Within this incredibly small talent pool, the judiciary competes by offering very unremunerative pay and limited avenues for career advancement.
While a lot of effort has been undertaken by the Supreme Court to ensure uniformity in pay scales across States through its orders in the All India Judges’ Association case, it is still abysmally low when compared to that in the private sector, notably law firms, litigation and the corporate sector. A civil judge (junior division), and the lowest entry level post, can expect a basic pay of Rs. 27,700 per month. Top graduates can expect to earn at least three times as much in Indian law firms in equivalent entry level positions.
Lower pay would also be acceptable, as with the civil services, if the position was accompanied by sufficiently good terms and conditions of service, and a defined career progression. While trial court judges face much the same problem in the case of transfers and such issues as civil services officers, they have fewer avenues for growth and promotion. A study published in the Economic and Political Weekly in 2016 showed that less than a third of seats in the High Courts are filled by judges from the district cadre. They are also appointed later in their careers and tend to have shorter tenures than judges appointed directly from the Bar. Even if a lawyer is eager to serve as a judge, she would rather wait to be eligible for direct elevation to the High Court than have to go through the grind in the district judiciary.
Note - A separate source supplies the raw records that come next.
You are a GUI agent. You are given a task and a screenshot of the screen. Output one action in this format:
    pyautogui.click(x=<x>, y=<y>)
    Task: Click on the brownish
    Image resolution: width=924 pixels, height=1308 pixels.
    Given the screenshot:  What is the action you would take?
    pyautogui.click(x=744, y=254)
An AIJS addresses neither the problem of disproportionately low pay nor the lack of career advancement. While the former is in the hands of the State governments concerned, the latter is in the hands of the judiciary itself, but no changes have been made to ensure better district judge representation in the High Courts.
Causes new problems
On the other hand, an AIJS creates new problems. A “national exam” risks shutting out those from less privileged backgrounds from being able to enter the judicial services. It may also end up not taking into account local laws, practices and customs which vary widely across States, vastly increasing the costs of training for judges selected through the mechanism. Even if the language aspect can be addressed adequately, the question still remains this: To what end an AIJS?
If the answer is to fill up vacancies faster, compare the vacancy position in the AIS and the subordinate judiciary. The total number of positions in the subordinate judiciary as of October 2016 was 21,374 while the total number of sanctioned posts for the three AIS was 14,355. Of these, 22.67% of posts were vacant in the subordinate judiciary while it was 20.47% of posts in the AIS. Data from December 2011 show that 24.91% of AIS vacancies were unfilled, while the figure for the subordinate judiciary was 20.45%. Therefore, both the decentralised approach of each High Court conducting its own appointment and a centralised one seem to have roughly the same efficacy in filling up the vacancy.
The problems of the Indian judiciary at all levels have reached catastrophic levels. The public is losing confidence in the judiciary despite the latter’s assertions. Data show that they are acting on this belief by filing fewer cases year on year. It is likely to be a combination of delays, cost, uncertainty, inefficiency and corruption. Not one of these problems is solved to any degree by centralising the manner of recruitment of judges. On the contrary, this endless, stagnant debate on the AIJS only takes up time and energy instead of focussing attention on implementing more direct solutions to address the problems of the Indian judiciary.